Zurich - Credit
Suisse Group agreed to pay $5.28 billion to resolve a US investigation into
its business in mortgage-backed securities as officials work through a backlog
of crisis-era bank cases.
The Swiss lender
will pay a $2.48 billion civil penalty and $2.8 billion in relief for
homeowners and communities hit by the collapse in home prices, it said in a
statement Friday. Credit Suisse will take a pretax charge of about $2 billion
in addition to its existing reserves during the fourth quarter.
The announcement
follows a $7.2 billion settlement in a related case by Deutsche Bank, which was
announced earlier on Friday. The Justice Department on Thursday sued
Barclays for fraud over its sale of mortgage bonds after the bank balked at
paying the amount the government sought in negotiations. The lawsuit announced
on Thursday is rare for big banks, which typically settle with the government
rather than risk drawn-out litigation and a possible trial.
“With this
settlement, the largest remaining major uncertainty is now eliminated” for
Credit Suisse, said Peter Casanova, an analyst at Kepler Cheuvreux who has
a buy rating on the stock. “This is good news.”

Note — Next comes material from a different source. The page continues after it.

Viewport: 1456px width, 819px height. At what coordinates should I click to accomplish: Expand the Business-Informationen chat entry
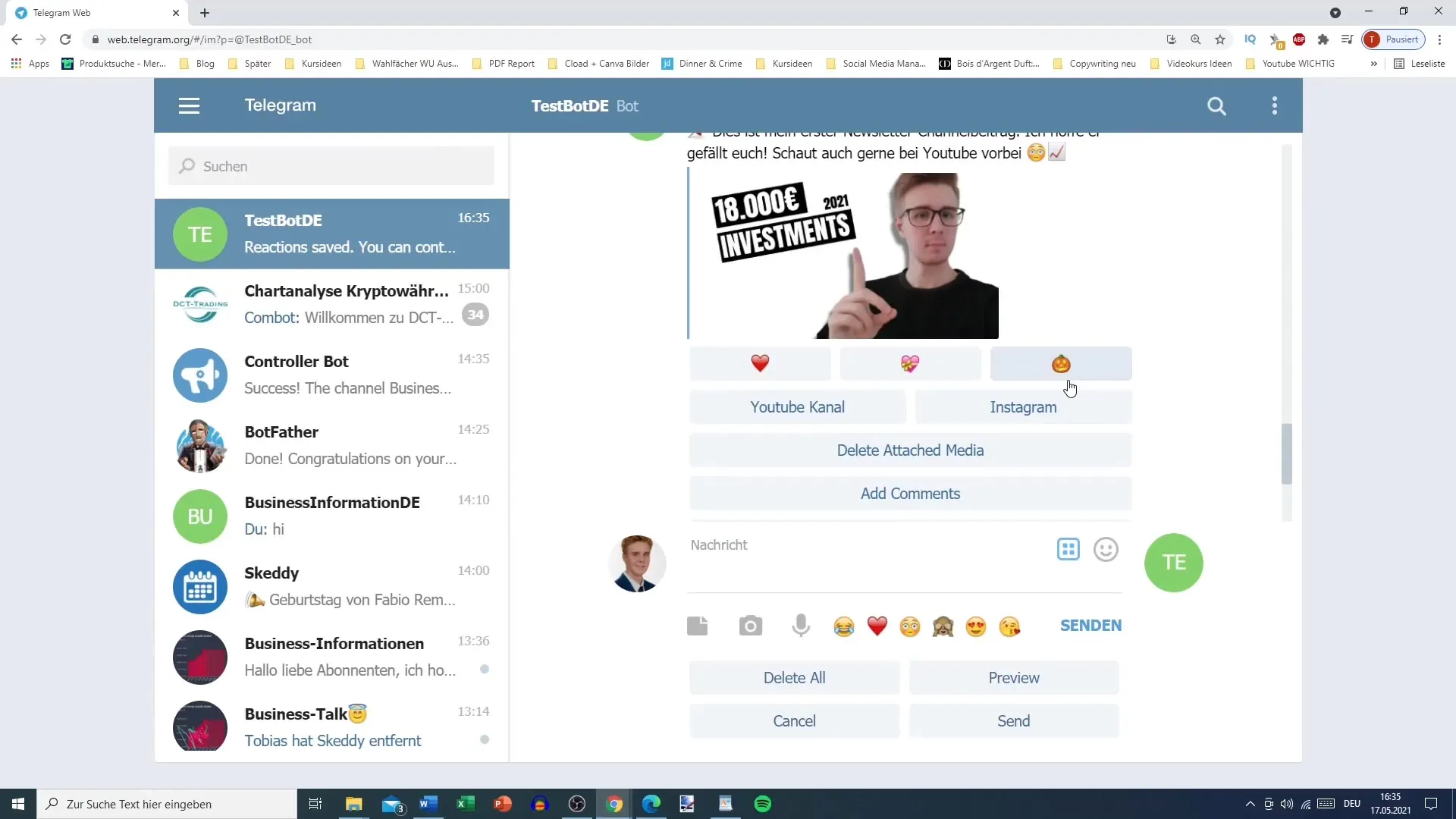pyautogui.click(x=333, y=656)
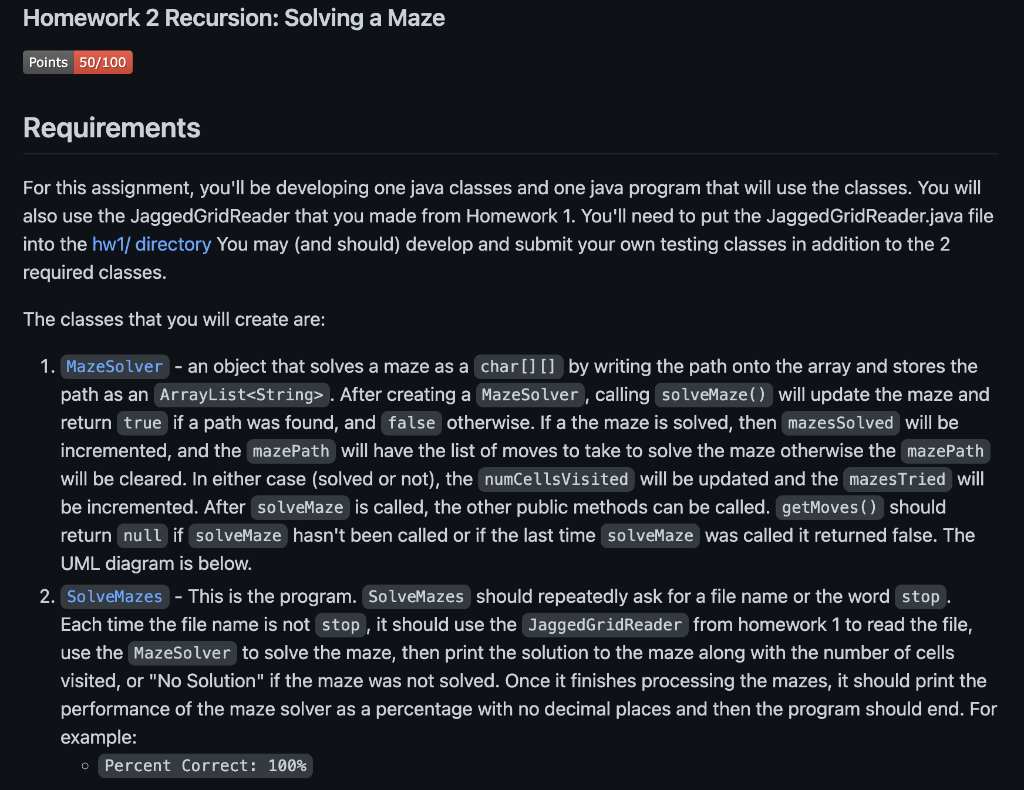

Read also: Barclays to face off against US
The Obama
administration is pressing to wrap up investigations of Wall Street firms for
creating and selling the subprime mortgage bonds that fuelled the 2008
financial crisis. Before the two deals on Friday, authorities had already
extracted more than $46 billion in fines from six US financial institutions
over their dealings in mortgage-backed securities. Bank of America, which had
the largest such settlement, agreed to pay $16.7 billion over bonds that were
worth four times those of Deutsche Bank.
Deutsche Bank
will pay a $3.1 billion civil penalty and provide $4.1 billion in relief to
consumers under a settlement in principle with U.S. authorities. The fine will
cut pretax profit by $1.2 billion this quarter as the firm taps existing legal
reserves to blunt much of that cost. The deal is far below the Justice
Department’s initial request of $14 billion, which had spooked stock and bond
holders earlier this year.
Thiam’s strategy
Deutsche Bank’s
deal “might help in the short run because a major source of uncertainty has
been cleared,” said Michael Huenseler, an investor at Assenagon Asset
Management, which owns shares in the bank. “But it’s still higher than many
have expected and it will pose a long-term drag on profitability.”
Deutsche Bank
shares have fallen 21 percent this year, and Credit Suisse is down 29 percent.
Credit
Suisse said it would pay the consumer relief over five years following the
settlement. The bank had set aside about 2.1 billion francs ($2.1 billion) in
general litigation provisions by the end of the third quarter.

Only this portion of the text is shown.